* What you have to do
Pick out the lines in the listing below that contain the word "next" and copy them.

* Exercise materials
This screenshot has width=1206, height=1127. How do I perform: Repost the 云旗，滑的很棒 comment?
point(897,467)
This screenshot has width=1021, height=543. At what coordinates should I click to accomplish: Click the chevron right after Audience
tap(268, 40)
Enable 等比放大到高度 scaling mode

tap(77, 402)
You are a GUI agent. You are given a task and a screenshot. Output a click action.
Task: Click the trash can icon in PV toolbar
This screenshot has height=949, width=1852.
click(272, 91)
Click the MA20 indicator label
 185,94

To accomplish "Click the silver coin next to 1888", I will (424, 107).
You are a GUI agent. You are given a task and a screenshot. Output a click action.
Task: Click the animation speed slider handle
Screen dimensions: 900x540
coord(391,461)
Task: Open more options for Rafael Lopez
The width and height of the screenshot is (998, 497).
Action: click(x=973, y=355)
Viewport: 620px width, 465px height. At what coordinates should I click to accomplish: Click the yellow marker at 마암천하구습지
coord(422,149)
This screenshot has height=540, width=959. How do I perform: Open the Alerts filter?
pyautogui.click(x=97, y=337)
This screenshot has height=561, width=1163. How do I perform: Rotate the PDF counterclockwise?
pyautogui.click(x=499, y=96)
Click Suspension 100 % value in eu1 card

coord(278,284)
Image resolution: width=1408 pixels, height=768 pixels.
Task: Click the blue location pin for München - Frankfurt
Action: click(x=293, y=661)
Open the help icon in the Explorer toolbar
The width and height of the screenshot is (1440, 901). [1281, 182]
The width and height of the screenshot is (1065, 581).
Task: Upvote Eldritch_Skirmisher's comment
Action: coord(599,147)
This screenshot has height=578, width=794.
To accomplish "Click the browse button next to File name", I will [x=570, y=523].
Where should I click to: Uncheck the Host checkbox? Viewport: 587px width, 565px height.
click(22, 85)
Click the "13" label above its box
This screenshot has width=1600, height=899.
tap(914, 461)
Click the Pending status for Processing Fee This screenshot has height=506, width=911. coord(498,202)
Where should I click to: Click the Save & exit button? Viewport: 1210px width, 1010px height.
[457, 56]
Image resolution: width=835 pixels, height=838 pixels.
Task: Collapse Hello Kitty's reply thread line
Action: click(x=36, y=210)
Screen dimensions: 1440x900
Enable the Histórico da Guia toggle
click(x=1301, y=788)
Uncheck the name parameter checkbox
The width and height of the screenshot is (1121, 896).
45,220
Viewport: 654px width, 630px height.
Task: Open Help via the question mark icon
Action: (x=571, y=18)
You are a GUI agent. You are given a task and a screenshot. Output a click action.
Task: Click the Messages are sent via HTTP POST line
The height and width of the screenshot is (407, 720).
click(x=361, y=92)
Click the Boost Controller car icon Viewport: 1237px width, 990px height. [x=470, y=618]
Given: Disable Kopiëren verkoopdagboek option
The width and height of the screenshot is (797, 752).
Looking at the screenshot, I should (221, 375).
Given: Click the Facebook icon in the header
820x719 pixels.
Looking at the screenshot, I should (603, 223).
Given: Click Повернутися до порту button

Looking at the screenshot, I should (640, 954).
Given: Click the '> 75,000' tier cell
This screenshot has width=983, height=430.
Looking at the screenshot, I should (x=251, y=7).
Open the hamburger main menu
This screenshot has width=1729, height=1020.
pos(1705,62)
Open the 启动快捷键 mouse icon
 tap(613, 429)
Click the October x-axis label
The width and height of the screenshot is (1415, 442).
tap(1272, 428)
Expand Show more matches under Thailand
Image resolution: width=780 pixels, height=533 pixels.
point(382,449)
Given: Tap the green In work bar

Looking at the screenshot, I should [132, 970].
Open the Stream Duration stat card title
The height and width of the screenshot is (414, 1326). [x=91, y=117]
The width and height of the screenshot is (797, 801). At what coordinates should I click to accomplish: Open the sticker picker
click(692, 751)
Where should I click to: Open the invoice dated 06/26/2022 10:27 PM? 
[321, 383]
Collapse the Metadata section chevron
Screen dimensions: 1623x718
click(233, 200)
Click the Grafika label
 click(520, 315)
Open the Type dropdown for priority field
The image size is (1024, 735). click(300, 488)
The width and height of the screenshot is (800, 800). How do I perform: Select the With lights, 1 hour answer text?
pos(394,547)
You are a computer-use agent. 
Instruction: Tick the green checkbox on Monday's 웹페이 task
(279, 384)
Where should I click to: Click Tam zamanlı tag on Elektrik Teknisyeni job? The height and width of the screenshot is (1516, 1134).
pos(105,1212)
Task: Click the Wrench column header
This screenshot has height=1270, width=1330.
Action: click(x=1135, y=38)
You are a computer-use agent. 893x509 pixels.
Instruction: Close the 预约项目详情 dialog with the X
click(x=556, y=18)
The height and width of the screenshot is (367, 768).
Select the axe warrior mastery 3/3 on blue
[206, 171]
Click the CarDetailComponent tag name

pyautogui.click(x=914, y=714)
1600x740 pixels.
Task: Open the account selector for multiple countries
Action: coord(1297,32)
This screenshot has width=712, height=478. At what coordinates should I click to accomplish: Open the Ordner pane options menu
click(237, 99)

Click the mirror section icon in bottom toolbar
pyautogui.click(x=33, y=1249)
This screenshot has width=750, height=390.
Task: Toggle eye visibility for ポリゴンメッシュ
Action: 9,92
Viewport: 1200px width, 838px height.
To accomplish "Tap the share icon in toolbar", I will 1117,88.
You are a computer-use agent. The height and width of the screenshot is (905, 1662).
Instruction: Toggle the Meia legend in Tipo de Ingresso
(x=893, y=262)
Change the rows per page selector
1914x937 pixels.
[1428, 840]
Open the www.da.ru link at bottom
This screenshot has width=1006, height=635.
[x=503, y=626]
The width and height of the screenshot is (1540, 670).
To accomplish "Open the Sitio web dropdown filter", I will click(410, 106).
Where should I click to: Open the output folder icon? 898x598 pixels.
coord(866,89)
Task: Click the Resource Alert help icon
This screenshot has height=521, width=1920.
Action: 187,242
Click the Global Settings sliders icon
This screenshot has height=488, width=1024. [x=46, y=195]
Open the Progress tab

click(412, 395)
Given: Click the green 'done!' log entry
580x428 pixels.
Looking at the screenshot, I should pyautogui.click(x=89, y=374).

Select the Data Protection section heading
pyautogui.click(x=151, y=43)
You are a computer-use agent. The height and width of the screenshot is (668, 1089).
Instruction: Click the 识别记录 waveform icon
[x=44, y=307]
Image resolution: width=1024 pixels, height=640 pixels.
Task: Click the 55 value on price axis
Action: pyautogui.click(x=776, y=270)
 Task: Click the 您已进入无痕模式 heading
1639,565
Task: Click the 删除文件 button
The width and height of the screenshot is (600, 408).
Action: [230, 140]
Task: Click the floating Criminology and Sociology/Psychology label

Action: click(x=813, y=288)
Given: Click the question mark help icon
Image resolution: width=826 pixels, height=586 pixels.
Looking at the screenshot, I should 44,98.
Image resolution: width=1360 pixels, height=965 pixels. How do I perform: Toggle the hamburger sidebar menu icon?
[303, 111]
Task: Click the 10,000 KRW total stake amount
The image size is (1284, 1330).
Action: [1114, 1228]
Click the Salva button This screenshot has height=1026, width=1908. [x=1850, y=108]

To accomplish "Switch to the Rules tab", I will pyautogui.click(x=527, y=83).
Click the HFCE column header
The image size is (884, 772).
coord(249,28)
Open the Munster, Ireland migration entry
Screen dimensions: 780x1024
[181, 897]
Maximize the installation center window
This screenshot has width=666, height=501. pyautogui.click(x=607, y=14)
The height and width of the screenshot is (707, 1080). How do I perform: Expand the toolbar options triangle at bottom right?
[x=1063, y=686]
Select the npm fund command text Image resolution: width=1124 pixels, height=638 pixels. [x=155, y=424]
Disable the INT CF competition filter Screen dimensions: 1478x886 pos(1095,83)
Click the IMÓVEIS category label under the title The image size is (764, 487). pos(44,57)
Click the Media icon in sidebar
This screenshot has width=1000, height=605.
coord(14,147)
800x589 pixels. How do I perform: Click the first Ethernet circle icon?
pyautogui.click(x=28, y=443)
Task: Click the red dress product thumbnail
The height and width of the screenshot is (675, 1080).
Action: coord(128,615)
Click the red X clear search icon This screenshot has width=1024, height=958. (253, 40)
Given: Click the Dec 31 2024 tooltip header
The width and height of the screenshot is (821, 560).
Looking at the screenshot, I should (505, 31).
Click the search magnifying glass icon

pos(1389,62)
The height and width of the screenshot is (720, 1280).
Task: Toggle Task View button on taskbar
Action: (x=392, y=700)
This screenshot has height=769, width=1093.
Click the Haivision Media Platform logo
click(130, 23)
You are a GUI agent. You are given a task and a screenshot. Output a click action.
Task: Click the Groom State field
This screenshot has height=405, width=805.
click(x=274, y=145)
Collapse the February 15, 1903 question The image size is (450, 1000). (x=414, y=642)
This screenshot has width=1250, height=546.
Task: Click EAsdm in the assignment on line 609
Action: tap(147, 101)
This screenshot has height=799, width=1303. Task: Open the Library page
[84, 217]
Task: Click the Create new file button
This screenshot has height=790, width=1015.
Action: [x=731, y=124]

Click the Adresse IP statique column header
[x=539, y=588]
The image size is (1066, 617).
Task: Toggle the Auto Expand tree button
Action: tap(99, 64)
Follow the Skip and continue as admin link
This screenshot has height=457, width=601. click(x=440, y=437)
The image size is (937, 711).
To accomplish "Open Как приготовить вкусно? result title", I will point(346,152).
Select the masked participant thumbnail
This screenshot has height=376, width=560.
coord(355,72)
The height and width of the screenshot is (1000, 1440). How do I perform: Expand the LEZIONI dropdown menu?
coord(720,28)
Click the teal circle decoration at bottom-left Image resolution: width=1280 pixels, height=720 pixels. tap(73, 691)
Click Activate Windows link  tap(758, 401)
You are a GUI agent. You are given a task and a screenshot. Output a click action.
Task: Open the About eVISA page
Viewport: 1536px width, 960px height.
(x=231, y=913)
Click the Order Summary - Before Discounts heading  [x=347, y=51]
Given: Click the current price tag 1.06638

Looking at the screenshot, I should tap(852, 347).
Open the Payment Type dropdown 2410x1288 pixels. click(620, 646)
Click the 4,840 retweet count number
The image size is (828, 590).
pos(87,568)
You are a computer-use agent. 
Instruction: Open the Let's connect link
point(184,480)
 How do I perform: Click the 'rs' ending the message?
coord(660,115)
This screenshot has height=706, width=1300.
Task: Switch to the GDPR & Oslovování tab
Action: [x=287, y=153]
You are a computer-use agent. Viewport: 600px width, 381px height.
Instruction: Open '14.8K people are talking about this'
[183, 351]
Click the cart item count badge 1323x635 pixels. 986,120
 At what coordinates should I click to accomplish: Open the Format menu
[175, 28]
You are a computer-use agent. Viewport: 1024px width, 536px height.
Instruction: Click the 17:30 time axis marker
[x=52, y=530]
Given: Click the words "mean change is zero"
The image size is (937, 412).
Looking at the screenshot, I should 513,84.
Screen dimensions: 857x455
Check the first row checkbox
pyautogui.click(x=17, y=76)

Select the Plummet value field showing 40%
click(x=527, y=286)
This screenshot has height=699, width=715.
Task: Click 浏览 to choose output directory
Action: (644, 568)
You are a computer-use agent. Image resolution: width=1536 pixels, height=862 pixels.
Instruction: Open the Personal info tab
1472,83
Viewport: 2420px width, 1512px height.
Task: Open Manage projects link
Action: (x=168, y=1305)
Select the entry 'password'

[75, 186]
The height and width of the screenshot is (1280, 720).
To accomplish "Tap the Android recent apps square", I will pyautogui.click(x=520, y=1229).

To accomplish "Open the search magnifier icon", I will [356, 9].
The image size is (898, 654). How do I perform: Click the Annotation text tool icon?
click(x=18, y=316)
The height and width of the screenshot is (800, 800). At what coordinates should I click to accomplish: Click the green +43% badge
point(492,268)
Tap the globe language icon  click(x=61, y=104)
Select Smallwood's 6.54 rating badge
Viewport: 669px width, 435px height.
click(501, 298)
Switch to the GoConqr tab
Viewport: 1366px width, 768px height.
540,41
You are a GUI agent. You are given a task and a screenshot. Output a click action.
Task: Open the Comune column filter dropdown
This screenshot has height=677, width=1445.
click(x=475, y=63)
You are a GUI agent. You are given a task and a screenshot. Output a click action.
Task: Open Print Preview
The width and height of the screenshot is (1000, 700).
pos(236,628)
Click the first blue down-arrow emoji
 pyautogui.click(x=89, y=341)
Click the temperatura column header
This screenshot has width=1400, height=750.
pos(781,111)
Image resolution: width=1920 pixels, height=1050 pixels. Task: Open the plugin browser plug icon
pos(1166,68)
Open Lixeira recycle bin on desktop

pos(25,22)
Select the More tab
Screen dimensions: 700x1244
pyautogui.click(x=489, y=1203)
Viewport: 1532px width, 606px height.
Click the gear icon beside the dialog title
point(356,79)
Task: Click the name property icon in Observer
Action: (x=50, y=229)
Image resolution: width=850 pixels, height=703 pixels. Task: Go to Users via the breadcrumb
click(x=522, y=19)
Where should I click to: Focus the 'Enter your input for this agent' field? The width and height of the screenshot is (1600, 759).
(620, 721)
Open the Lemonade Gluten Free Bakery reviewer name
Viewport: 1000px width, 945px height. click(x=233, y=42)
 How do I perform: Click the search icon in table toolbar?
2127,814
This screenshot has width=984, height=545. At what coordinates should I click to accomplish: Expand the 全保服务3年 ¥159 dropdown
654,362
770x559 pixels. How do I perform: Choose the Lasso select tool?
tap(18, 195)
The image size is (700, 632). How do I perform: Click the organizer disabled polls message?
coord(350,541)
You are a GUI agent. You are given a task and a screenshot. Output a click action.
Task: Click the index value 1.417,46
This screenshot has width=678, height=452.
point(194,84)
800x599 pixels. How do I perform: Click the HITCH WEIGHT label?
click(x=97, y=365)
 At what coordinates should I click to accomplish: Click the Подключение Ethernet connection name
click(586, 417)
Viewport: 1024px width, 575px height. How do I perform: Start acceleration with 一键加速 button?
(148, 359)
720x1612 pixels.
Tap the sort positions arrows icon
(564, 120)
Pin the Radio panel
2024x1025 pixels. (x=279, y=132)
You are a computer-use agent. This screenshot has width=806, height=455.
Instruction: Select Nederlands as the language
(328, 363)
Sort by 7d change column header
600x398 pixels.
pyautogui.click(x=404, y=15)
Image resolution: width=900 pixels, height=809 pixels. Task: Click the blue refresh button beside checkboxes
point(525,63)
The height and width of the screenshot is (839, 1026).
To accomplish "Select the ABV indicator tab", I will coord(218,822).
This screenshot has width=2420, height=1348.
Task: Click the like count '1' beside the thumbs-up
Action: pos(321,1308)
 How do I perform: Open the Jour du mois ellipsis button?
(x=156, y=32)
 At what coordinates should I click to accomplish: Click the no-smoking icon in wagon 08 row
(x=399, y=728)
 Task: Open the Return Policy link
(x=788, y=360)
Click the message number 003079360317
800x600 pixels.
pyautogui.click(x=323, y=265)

* Reply to the task
To accomplish "Click the silver coin next to 1888", I will (424, 107).
To accomplish "Click the browse button next to File name", I will [x=570, y=523].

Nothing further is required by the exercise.